#### [Aim of the exercise]
Take the data below and extract the lines from the one with "Business (53, 247)" to the one with "Mobile (48, 233)", inclusive, exactly as written.

[Stored data]
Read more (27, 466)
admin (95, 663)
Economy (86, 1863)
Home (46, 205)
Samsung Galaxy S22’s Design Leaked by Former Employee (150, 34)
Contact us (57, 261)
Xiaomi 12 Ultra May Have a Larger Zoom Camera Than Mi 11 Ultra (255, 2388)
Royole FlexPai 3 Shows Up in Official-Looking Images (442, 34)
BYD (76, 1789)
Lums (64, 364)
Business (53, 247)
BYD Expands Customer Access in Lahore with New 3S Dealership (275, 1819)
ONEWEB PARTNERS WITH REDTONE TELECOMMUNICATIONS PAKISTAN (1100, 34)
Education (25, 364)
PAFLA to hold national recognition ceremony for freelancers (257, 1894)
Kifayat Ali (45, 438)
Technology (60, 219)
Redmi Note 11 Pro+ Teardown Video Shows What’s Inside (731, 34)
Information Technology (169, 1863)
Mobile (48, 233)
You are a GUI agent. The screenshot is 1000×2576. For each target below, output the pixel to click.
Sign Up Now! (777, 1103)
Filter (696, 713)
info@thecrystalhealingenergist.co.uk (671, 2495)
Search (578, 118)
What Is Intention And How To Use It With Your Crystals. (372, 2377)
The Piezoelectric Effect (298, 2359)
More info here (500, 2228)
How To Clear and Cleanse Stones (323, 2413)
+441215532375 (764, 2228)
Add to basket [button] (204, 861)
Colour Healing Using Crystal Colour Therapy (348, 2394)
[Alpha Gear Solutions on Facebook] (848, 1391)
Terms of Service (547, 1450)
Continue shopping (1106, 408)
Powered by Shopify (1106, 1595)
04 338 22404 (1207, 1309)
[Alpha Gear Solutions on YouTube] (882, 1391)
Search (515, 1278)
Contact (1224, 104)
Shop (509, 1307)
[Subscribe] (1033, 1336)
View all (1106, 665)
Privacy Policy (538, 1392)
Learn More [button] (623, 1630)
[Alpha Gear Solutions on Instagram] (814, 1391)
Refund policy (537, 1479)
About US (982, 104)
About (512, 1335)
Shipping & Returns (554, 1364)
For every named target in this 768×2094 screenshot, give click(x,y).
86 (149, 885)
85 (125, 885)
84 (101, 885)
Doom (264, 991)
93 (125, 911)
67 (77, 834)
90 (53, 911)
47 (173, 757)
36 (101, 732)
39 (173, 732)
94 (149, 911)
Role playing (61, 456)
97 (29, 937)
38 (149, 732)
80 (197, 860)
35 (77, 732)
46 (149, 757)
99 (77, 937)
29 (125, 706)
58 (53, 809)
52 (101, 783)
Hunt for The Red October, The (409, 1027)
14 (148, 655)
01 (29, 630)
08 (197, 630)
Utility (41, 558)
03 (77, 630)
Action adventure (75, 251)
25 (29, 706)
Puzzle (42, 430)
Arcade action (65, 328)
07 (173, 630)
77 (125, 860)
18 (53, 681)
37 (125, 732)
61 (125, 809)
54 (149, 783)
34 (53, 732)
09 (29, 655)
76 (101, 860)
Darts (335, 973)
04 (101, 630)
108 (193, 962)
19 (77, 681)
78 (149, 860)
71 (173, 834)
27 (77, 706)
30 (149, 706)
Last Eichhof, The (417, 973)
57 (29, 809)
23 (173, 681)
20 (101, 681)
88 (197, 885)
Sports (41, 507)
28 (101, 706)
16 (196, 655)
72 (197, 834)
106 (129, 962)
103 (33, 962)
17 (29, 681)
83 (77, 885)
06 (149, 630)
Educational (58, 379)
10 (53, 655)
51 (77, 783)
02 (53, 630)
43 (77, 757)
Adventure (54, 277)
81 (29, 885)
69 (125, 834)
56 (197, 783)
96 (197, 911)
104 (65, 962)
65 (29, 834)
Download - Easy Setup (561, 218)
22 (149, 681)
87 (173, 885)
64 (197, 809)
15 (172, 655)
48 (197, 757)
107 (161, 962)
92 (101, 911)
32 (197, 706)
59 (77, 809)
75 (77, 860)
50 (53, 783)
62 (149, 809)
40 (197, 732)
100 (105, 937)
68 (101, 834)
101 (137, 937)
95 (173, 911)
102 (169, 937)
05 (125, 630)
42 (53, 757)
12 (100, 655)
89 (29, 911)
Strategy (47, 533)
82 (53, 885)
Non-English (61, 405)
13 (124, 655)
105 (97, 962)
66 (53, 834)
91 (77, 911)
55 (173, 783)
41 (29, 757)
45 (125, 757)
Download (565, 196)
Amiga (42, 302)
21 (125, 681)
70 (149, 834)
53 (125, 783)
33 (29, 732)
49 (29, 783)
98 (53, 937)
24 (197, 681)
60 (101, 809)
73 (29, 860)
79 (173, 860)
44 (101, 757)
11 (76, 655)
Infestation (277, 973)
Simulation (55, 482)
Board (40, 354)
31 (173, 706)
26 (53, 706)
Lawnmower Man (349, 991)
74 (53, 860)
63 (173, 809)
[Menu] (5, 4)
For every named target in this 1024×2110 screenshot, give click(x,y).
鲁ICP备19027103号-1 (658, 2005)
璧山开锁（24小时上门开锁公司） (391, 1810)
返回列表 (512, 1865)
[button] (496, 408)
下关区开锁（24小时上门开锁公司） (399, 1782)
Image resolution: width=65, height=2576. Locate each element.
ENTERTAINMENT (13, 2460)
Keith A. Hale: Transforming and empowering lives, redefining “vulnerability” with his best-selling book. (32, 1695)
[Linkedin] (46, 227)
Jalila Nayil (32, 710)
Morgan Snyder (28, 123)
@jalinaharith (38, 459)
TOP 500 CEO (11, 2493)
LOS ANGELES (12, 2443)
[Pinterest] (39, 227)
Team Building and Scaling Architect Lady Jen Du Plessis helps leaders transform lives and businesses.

#### [Answer to this task]
Business (53, 247)
BYD Expands Customer Access in Lahore with New 3S Dealership (275, 1819)
ONEWEB PARTNERS WITH REDTONE TELECOMMUNICATIONS PAKISTAN (1100, 34)
Education (25, 364)
PAFLA to hold national recognition ceremony for freelancers (257, 1894)
Kifayat Ali (45, 438)
Technology (60, 219)
Redmi Note 11 Pro+ Teardown Video Shows What’s Inside (731, 34)
Information Technology (169, 1863)
Mobile (48, 233)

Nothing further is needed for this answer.